#### Record excerpts ####

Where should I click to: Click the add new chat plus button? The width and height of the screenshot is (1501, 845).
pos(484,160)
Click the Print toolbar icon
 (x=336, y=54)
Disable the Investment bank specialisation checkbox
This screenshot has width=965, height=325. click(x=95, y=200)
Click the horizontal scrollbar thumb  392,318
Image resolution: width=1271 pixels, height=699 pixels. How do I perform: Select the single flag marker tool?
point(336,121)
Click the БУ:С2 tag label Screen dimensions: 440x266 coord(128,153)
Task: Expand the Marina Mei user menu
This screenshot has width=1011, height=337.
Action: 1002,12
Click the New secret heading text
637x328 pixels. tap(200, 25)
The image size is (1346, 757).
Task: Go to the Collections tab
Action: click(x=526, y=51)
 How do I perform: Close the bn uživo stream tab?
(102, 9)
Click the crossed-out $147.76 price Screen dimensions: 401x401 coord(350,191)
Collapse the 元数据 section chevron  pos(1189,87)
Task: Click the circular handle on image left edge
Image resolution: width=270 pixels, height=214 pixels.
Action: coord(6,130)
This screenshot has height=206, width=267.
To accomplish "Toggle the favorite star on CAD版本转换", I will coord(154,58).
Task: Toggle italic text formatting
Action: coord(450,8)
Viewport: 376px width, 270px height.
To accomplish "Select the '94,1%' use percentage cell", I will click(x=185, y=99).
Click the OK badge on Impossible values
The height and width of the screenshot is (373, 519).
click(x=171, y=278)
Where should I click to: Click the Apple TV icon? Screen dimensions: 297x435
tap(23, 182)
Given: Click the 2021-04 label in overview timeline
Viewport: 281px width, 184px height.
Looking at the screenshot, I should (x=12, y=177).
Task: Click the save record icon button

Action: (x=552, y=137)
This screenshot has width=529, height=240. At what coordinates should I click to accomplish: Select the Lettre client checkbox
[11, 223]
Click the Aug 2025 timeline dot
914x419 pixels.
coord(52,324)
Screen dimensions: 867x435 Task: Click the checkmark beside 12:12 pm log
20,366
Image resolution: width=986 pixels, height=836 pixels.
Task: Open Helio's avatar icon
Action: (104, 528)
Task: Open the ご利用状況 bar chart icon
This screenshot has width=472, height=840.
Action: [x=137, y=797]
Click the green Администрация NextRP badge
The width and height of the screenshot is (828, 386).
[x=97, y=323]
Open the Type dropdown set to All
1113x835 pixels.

####

§ **Objective**
Please copy the records word for word, from the line containing "Task: Expand the Marina Mei user menu" through the line containing "Collapse the 元数据", including both of those lines.

§ **Result of the task**
Task: Expand the Marina Mei user menu
This screenshot has width=1011, height=337.
Action: 1002,12
Click the New secret heading text
637x328 pixels. tap(200, 25)
The image size is (1346, 757).
Task: Go to the Collections tab
Action: click(x=526, y=51)
 How do I perform: Close the bn uživo stream tab?
(102, 9)
Click the crossed-out $147.76 price Screen dimensions: 401x401 coord(350,191)
Collapse the 元数据 section chevron  pos(1189,87)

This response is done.